Reputation: 195
I am wondering if it is possible to order (apply order by) for individual array values in Google BigQuery?
I am able to achieve this by applying order by
on the whole transactonal base table first, then aggregating array; but when table is too large, resource errors appear for ordering by a large table.
So I am wondering if each individual array value can be ordered by using SQL or UDF.
This was asked once Order of data in bigquery repeated records but it was 4.5 years ago.
Upvotes: 14
Views: 28851
Reputation: 1
For a good optimisation in your query you can use this structure
WITH deduped_data AS (
SELECT DISTINCT group_col, col
FROM table
)
SELECT
group_col,
ARRAY_AGG(col ORDER BY col)
FROM deduped_data
GROUP BY group_col;
Upvotes: 0
Reputation: 33745
Sure, you can use the ARRAY function. It supports an optional ORDER BY clause.
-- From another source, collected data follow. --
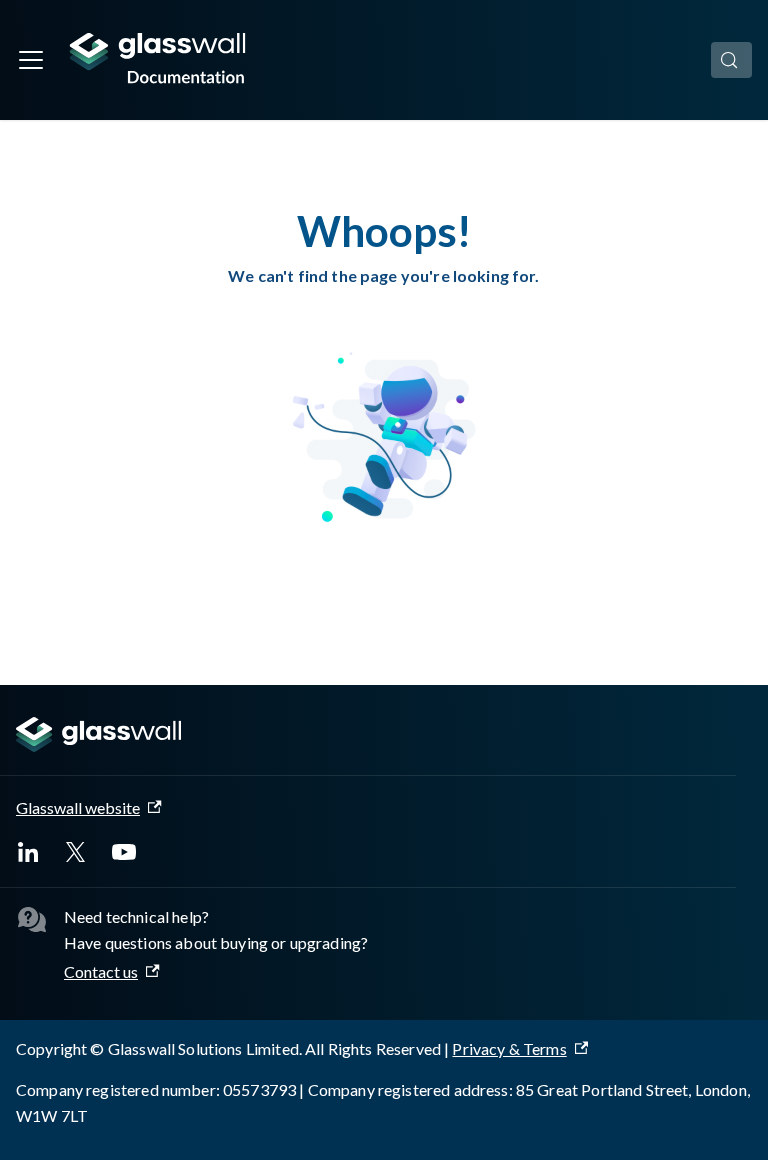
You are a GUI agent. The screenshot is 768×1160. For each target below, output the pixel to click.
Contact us (101, 971)
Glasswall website (78, 807)
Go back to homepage (384, 588)
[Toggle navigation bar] (31, 60)
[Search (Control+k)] (731, 60)
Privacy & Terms (509, 1048)
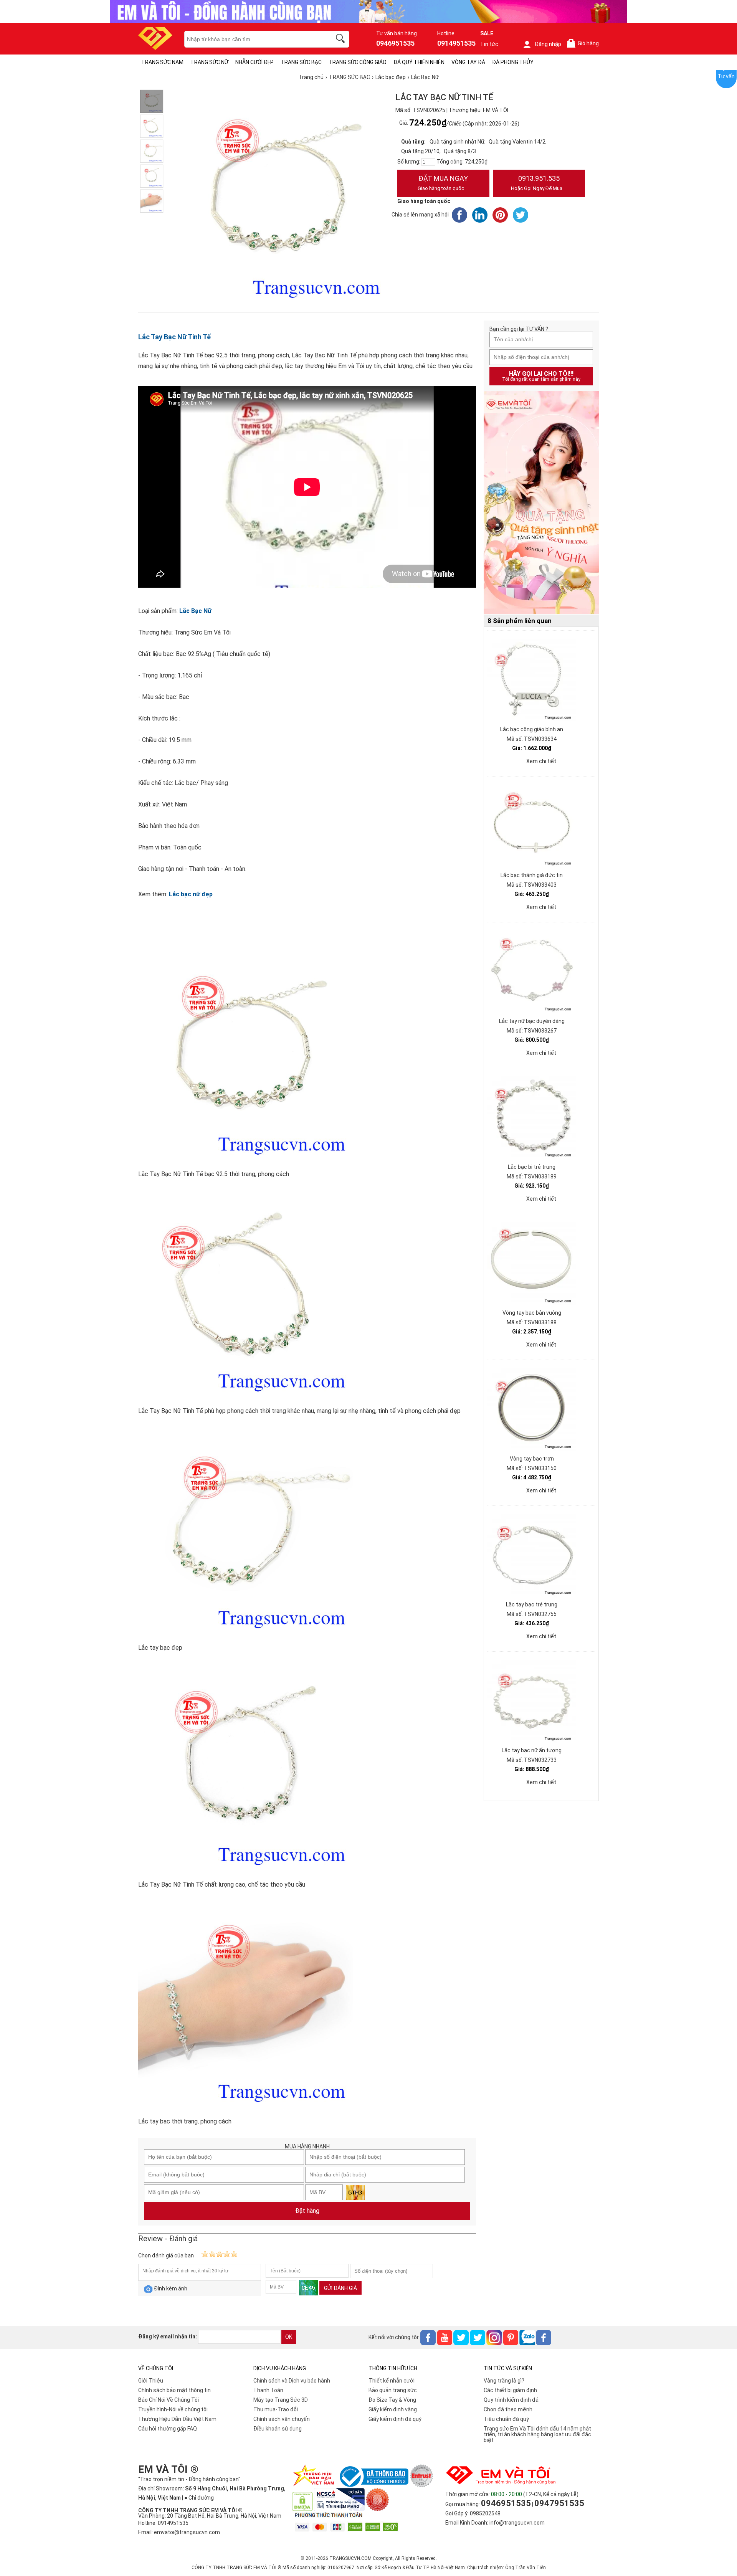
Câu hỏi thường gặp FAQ (167, 2429)
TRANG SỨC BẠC (301, 62)
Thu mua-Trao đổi (275, 2409)
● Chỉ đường (199, 2498)
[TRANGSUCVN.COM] (155, 47)
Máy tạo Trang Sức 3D (280, 2400)
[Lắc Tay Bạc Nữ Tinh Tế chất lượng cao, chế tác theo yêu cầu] (151, 176)
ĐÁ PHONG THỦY (513, 62)
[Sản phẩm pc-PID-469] (541, 503)
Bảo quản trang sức (392, 2390)
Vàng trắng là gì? (504, 2381)
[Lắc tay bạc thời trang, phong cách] (151, 201)
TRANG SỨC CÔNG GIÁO (358, 62)
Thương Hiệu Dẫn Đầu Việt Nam (177, 2419)
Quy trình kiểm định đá (511, 2400)
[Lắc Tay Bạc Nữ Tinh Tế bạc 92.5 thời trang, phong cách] (151, 101)
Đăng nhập (548, 44)
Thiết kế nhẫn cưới (391, 2381)
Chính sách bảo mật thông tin (174, 2390)
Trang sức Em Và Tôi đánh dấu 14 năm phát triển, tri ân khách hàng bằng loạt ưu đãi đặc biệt (537, 2434)
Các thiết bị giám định (510, 2390)
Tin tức (489, 44)
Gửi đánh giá (340, 2288)
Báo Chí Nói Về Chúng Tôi (168, 2400)
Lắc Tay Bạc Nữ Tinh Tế (174, 337)
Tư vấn (726, 76)
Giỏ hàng (584, 43)
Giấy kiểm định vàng (392, 2409)
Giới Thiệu (150, 2381)
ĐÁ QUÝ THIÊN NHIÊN (419, 62)
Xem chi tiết (541, 761)
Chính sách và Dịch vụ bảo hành (291, 2381)
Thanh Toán (268, 2390)
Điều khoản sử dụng (277, 2429)
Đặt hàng (307, 2210)
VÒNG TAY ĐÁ (468, 62)
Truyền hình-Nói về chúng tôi (173, 2409)
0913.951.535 (536, 182)
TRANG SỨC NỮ (209, 62)
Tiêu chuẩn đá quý (506, 2419)
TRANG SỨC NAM (162, 62)
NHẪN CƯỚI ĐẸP (254, 62)
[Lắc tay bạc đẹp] (151, 151)
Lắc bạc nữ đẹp (191, 894)
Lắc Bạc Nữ (195, 611)
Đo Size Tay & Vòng (392, 2400)
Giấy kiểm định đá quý (394, 2419)
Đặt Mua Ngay (443, 182)
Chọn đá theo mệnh (508, 2409)
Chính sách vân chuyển (281, 2419)
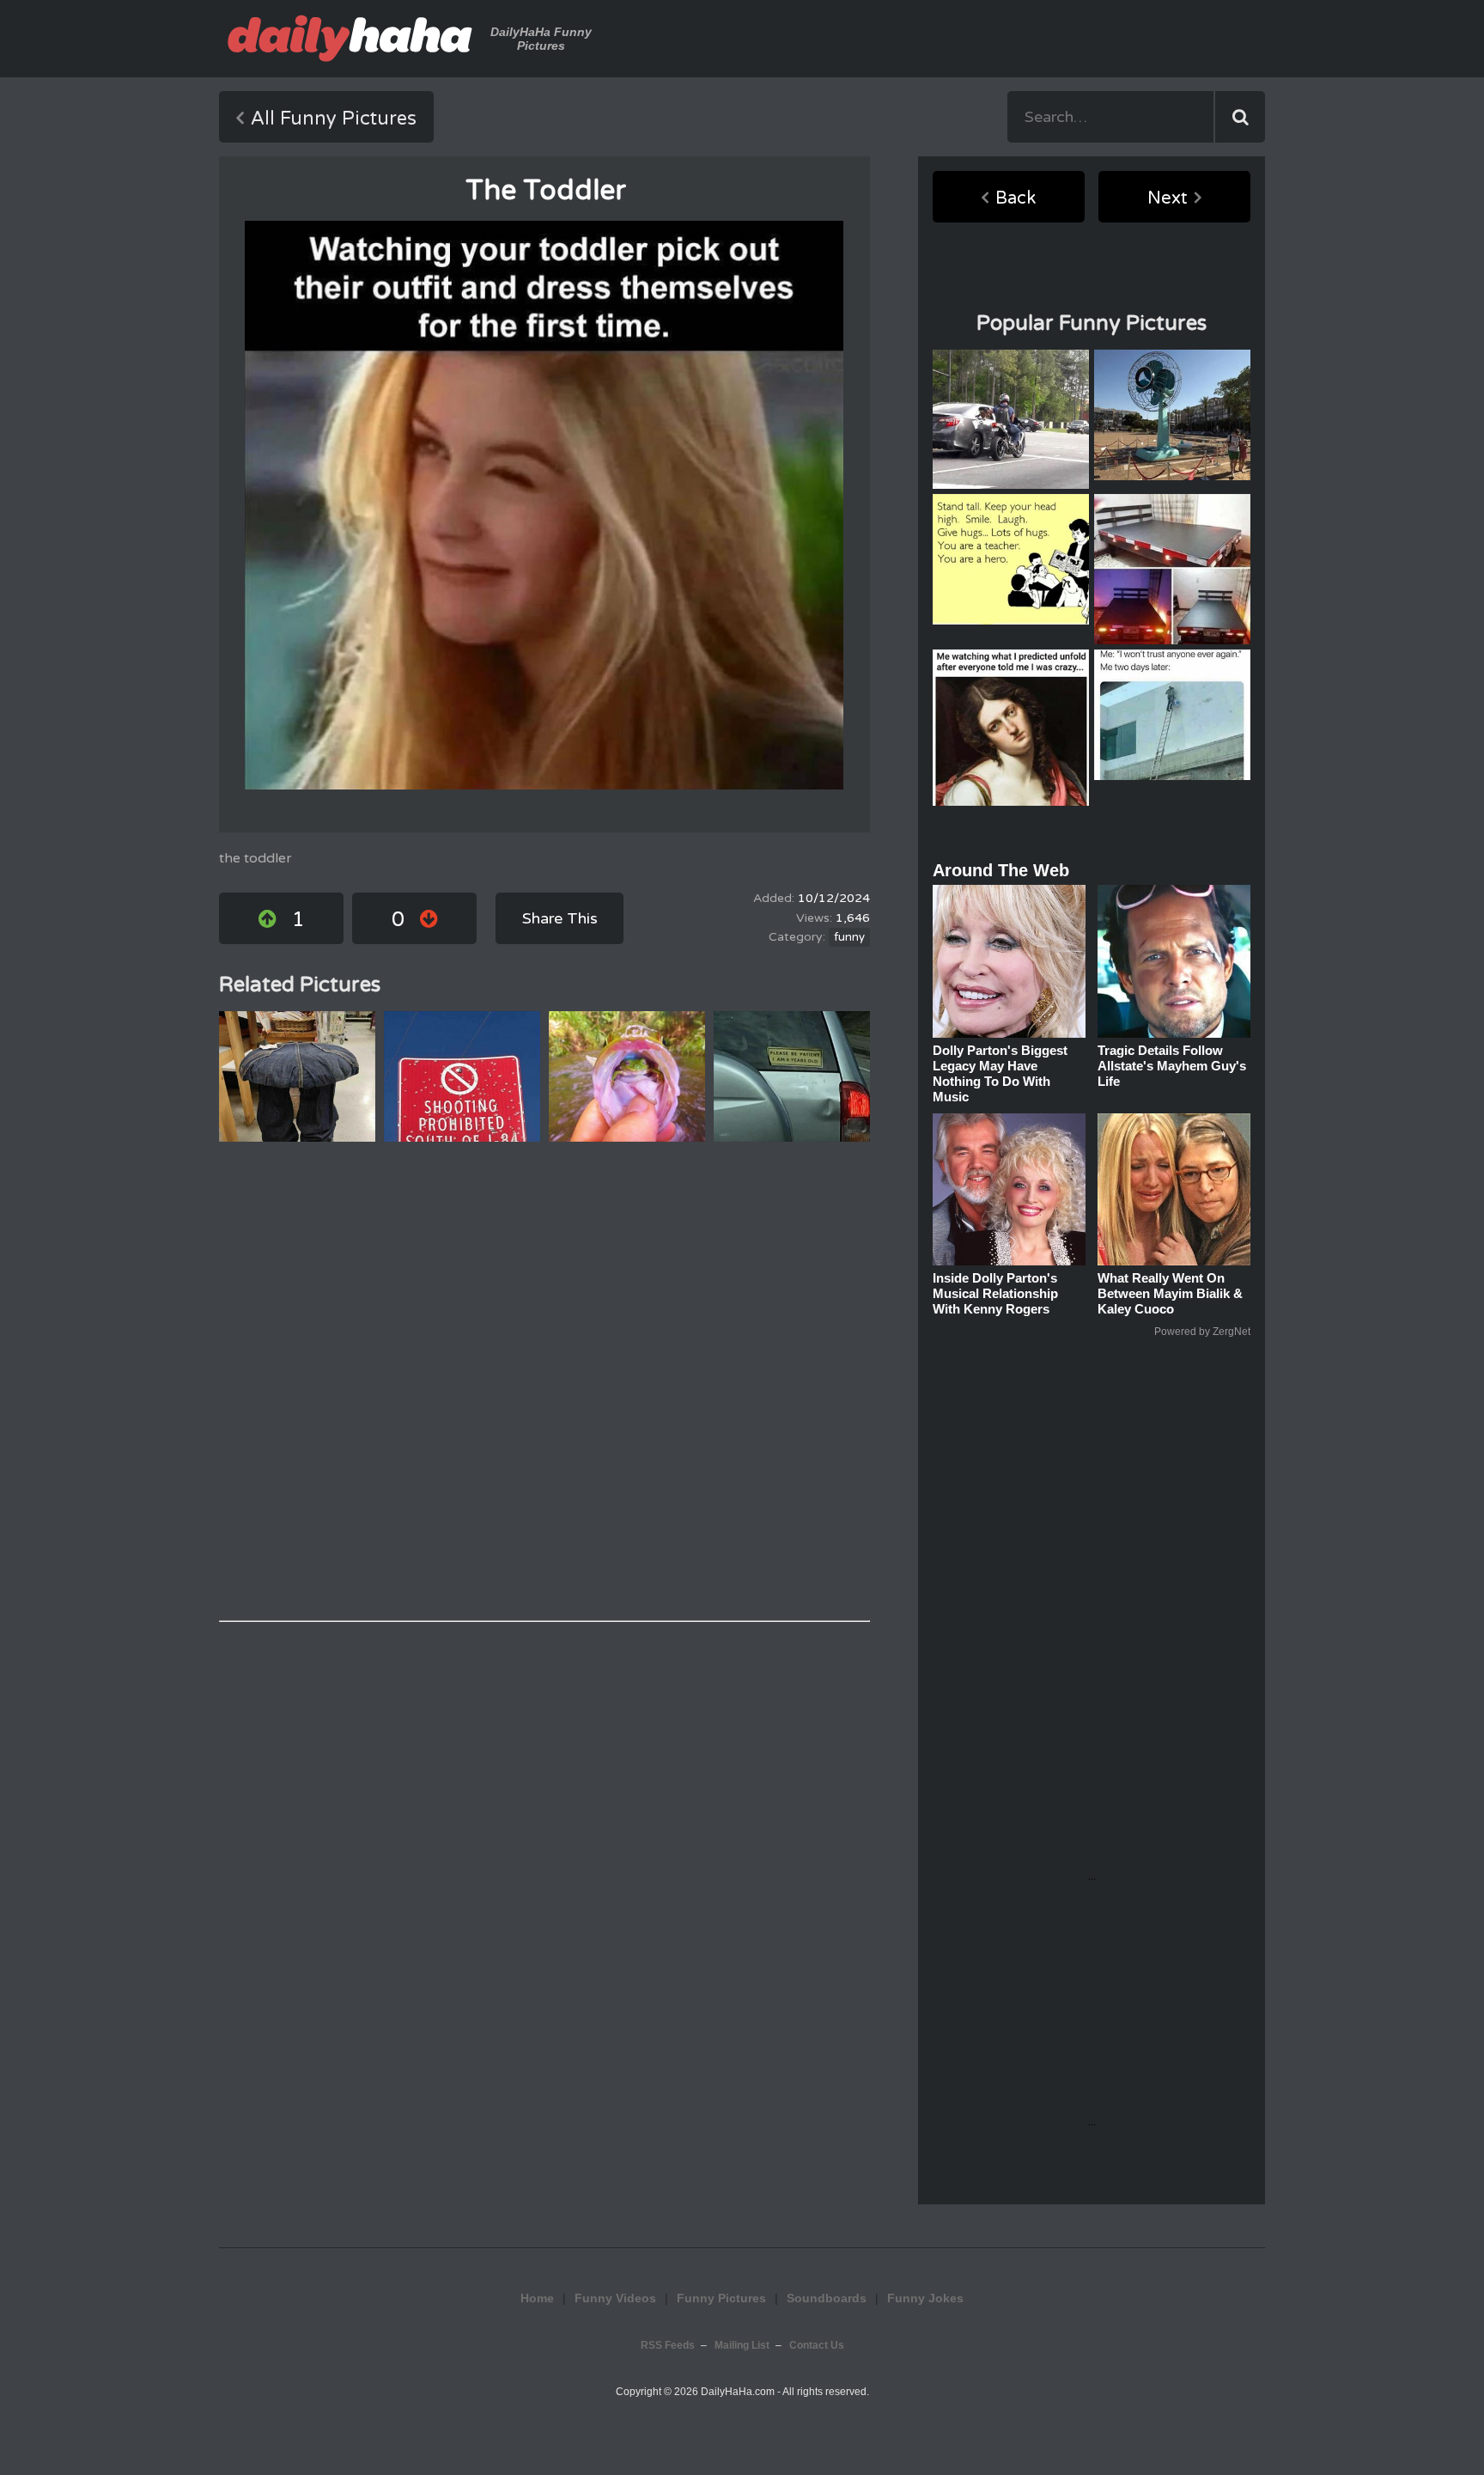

You haven't provided sample data, but supposing that you have a top level array column named arr
, you can do something like this:
SELECT
col1,
col2,
ARRAY(SELECT x FROM UNNEST(arr) AS x ORDER BY x) AS arr
FROM MyTable;
This sorts the elements of arr
by their values.
If you actually have an array of a struct type, such as ARRAY<STRUCT<a INT64, b STRING>>
, you can sort by one of the struct fields:
SELECT
col1,
col2,
ARRAY(SELECT x FROM UNNEST(arr) AS x ORDER BY a) AS arr
FROM MyTable;
Upvotes: 31
Reputation: 3294
If the array is obtained after aggregation using a group by
clause, the
query can look something like this:
SELECT
ARRAY_AGG(distinct col order by col)
FROM table
GROUP BY group_col
So, no SELECT
is required.
Ref: The accepted answer didn't help. Took help from here - https://count.co/sql-resources/bigquery-standard-sql/array_agg
Upvotes: 4